- Excerpt
------------------------------------------------------------------------
Asked by kj

What are diseconomies of scale?

All Answers 1

Answered by GPT-5 mini AI
Diseconomies of scale occur when a firm’s long-run average cost per unit rises as it increases output. In other words, beyond a certain size, making the firm larger makes production less efficient and more costly per unit.

Main types and causes
- Internal diseconomies (arise inside the firm)
- Management and coordination problems: more layers of hierarchy and more complex coordination raise overhead, delay decisions and reduce responsiveness.
- Communication breakdowns: information gets distorted or delayed across many departments or sites.
- Worker motivation and monitoring costs: employees may feel less accountable in a very large organization, requiring more supervision or costly incentive systems.
- Bureaucracy and rigid procedures: increased paperwork and slow processes raise administrative costs.
- Complexity of production: integrating many processes, product lines, or technologies can lead to inefficiencies and higher defect rates.
- External diseconomies (arise from industry or environment)
- Input price increases: when an entire industry expands, suppliers may raise prices or face capacity constraints.
- Congestion and resource scarcity: local infrastructure limits (e.g., transport, utilities) or labor shortages raise costs for all firms in the area.
- Regulatory and social pressures: larger industry size can trigger stricter regulation, higher compliance costs, or higher taxes/community resistance.

How this contrasts with economies of scale
- Economies of scale: average costs fall as output rises (due to specialization, bulk buying, spreading fixed costs).
- Diseconomies of scale: after a certain scale, the forces above dominate and average costs start rising. Graphically, the long-run average cost curve typically falls then bottoms out and eventually rises.
------------------------------------------------------------------------
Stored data
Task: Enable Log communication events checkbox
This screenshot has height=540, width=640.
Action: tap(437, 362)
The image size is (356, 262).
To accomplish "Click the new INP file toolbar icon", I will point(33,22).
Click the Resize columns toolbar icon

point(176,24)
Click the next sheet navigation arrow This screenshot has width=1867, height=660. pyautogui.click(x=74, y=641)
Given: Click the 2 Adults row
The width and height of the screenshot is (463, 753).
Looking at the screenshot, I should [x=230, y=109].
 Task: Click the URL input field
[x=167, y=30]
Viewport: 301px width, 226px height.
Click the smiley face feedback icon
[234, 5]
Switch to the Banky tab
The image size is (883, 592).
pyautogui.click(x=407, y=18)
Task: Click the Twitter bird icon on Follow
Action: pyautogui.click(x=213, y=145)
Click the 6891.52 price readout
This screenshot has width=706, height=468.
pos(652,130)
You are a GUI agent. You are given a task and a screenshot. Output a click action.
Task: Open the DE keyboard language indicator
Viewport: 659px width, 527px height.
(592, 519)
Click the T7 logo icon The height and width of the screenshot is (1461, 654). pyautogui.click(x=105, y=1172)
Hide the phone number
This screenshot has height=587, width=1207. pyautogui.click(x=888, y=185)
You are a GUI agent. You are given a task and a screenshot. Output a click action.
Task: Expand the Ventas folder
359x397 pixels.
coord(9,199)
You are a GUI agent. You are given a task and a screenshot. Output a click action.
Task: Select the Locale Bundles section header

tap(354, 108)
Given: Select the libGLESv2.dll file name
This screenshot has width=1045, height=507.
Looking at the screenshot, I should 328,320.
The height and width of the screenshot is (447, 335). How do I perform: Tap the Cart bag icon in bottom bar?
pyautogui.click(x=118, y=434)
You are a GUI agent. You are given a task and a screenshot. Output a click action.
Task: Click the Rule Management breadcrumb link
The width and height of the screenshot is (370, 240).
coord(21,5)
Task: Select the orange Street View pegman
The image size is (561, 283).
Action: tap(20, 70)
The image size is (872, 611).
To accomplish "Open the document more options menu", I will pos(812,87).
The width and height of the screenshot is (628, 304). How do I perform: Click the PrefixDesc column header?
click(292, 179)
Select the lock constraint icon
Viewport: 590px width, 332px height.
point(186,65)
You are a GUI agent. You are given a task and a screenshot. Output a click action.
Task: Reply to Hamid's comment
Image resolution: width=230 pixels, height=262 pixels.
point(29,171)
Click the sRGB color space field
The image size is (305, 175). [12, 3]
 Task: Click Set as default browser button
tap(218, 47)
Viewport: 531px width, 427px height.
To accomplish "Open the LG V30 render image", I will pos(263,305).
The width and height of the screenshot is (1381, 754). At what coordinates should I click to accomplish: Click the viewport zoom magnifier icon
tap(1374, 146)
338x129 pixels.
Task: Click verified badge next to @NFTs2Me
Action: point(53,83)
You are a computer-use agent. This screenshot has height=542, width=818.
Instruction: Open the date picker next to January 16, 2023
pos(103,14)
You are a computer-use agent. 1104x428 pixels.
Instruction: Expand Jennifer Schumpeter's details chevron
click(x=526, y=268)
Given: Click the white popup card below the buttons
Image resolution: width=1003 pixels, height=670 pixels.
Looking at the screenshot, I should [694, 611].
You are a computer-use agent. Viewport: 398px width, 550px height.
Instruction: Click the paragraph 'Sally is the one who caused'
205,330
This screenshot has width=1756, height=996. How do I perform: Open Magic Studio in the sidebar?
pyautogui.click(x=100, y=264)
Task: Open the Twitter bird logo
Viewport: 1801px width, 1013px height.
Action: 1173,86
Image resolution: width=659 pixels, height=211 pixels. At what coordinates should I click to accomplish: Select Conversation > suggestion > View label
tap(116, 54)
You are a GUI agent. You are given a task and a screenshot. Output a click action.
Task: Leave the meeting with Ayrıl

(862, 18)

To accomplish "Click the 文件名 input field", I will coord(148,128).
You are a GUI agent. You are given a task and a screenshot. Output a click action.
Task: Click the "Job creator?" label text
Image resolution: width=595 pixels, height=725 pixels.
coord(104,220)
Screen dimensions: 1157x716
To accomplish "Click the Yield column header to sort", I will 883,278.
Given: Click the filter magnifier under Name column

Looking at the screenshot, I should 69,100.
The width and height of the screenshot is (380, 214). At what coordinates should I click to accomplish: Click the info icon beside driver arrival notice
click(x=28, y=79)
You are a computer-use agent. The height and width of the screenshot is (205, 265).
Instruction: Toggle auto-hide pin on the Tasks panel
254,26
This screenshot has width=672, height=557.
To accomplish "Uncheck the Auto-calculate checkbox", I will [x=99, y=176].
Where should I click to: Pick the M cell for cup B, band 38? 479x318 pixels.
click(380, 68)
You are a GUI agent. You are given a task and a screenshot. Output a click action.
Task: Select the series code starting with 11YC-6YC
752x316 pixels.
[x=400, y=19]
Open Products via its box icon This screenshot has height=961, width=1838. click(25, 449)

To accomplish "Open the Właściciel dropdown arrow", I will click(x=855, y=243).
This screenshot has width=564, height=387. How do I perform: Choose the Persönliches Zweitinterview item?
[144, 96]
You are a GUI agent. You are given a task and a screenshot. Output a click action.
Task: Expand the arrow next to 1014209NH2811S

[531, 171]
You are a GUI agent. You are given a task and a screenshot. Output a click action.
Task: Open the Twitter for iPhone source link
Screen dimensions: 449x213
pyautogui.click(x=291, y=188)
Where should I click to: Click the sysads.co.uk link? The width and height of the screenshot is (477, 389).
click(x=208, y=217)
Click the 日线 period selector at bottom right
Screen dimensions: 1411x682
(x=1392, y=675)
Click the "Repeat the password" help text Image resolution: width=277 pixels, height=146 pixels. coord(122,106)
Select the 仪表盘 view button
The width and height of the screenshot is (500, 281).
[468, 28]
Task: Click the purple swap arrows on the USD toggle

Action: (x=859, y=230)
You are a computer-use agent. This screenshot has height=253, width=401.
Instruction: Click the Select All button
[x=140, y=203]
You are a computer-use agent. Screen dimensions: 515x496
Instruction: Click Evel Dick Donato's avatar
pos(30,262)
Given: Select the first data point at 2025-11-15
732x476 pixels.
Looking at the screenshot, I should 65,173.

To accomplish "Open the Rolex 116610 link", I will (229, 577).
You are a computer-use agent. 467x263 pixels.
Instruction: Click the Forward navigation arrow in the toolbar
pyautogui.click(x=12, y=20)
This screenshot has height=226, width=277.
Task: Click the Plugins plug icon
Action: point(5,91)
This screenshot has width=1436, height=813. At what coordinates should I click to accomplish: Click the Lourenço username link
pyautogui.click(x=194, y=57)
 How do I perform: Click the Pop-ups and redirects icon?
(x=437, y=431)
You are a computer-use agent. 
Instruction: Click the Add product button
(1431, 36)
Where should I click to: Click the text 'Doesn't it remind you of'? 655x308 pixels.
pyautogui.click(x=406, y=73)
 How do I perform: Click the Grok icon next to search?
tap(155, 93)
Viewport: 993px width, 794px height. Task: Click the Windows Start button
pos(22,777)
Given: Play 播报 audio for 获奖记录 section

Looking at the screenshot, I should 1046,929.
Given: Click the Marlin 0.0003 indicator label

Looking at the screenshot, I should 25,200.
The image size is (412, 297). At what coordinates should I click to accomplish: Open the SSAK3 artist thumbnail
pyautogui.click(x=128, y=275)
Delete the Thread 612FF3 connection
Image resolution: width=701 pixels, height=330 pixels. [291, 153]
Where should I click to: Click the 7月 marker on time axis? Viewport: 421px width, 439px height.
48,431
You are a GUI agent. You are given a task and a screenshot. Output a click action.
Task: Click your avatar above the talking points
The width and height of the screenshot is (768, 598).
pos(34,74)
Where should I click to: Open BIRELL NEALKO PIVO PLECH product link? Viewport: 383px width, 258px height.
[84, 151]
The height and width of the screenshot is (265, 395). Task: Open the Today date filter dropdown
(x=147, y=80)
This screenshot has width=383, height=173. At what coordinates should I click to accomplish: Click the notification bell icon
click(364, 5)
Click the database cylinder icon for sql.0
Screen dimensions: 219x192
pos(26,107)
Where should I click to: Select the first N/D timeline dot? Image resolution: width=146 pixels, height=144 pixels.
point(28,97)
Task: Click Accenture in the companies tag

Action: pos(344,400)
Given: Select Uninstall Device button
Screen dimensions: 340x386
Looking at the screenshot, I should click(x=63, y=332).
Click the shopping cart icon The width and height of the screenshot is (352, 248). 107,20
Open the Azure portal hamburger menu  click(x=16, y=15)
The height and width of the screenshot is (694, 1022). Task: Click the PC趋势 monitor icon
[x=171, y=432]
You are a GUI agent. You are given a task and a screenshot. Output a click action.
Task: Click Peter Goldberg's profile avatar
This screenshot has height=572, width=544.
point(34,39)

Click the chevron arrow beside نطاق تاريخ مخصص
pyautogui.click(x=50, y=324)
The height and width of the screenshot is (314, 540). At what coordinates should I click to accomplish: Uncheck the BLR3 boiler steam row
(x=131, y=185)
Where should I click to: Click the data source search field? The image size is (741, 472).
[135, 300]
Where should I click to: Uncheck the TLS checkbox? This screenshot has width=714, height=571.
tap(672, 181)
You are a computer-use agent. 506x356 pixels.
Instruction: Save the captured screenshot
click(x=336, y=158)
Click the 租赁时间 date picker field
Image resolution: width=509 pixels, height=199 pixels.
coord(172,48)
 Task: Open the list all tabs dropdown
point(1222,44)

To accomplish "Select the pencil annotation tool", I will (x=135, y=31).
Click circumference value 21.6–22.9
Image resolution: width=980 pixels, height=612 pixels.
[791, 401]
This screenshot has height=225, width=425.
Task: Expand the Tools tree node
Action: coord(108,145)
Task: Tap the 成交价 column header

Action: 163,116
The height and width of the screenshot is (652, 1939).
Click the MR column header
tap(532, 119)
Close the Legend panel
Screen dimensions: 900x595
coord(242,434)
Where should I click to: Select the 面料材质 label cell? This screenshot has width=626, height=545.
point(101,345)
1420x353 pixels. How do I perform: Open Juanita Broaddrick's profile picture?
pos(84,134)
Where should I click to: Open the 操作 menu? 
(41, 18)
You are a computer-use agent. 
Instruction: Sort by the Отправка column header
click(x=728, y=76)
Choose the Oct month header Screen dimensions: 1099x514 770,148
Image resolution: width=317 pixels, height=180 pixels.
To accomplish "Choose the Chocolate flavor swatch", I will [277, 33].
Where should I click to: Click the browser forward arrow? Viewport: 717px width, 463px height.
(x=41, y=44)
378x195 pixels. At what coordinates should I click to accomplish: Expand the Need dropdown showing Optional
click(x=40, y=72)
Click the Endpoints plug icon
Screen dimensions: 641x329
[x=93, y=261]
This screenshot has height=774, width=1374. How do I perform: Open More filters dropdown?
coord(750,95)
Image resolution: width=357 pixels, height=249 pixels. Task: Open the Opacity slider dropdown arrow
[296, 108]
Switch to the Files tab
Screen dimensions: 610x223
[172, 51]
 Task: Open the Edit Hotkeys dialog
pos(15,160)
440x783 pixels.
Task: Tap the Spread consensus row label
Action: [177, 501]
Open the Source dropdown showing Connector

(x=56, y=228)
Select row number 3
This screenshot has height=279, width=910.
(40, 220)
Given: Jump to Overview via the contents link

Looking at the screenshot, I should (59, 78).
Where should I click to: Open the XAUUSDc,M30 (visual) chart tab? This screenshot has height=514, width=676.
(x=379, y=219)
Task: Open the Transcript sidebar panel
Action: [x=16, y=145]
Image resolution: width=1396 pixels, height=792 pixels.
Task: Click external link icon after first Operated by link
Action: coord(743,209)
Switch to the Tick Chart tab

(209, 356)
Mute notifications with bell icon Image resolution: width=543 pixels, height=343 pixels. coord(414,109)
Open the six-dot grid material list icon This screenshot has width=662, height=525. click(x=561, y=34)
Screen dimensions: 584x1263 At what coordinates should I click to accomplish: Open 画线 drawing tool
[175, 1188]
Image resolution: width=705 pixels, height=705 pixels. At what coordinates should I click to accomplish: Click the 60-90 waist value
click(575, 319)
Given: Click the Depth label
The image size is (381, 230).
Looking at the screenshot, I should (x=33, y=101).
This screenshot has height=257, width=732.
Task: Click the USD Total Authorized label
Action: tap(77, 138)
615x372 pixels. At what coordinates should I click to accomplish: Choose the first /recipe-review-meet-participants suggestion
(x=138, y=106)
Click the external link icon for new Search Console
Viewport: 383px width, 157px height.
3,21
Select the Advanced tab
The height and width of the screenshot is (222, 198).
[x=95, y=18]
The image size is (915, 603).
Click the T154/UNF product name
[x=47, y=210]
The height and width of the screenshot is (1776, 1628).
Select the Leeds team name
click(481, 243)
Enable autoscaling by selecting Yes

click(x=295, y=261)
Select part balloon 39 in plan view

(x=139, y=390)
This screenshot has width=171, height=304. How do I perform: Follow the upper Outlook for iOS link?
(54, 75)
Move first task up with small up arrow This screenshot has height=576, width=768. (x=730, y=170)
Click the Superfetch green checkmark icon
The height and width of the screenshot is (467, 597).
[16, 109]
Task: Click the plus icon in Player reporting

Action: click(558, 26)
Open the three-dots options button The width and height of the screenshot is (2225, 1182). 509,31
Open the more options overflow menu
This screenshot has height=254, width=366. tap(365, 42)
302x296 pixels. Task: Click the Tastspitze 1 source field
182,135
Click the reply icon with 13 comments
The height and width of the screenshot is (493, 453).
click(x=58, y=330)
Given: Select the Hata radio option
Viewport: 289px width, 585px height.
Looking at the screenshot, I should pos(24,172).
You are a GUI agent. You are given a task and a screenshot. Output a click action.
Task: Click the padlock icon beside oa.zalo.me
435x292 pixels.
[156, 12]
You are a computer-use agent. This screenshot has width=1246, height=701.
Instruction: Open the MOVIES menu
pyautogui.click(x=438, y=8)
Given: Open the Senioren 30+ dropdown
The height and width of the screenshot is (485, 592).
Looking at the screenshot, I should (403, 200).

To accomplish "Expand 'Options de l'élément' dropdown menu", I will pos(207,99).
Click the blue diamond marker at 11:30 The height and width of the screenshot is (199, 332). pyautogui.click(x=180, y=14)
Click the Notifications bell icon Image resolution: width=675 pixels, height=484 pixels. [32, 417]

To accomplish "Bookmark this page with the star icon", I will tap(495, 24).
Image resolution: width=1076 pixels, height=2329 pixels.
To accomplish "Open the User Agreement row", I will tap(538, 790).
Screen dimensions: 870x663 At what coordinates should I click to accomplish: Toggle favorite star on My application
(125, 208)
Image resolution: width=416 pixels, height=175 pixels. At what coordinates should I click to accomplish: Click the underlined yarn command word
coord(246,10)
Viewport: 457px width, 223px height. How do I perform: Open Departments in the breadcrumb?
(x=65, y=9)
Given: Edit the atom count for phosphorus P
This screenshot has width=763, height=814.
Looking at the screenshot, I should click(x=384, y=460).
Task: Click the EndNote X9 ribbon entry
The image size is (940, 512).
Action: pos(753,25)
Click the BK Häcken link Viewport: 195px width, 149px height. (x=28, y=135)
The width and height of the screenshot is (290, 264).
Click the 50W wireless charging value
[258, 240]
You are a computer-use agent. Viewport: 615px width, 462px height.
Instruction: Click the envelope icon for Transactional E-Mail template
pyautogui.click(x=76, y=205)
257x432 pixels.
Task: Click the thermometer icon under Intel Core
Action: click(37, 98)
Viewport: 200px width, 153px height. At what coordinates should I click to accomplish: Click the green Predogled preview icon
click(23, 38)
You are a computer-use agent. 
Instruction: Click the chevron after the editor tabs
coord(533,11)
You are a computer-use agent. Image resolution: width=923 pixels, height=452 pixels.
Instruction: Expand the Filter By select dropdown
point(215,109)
------------------------------------------------------------------------
- Problems and tasks
1. Answer these questions using the text on diseconomies of scale, which comes before the listing.
(a) What happens to a firm's long-run average cost per unit under diseconomies of scale as output increases?
(b) What may suppliers do when an entire industry expands?
(c) What shape does the long-run average cost curve typically take on a graph?
2. Shorten the paragraph of the text on diseconomies of scale that begins "Diseconomies of scale occur when" and keep its main facts.

- Solutions in order
1.
(a) It rises.
(b) They may raise prices or face capacity constraints.
(c) It falls, then bottoms out, and eventually rises.

2. Diseconomies of scale arise when a firm's long-run average cost per unit rises with output. Past a certain size, growth makes production less efficient and more costly per unit.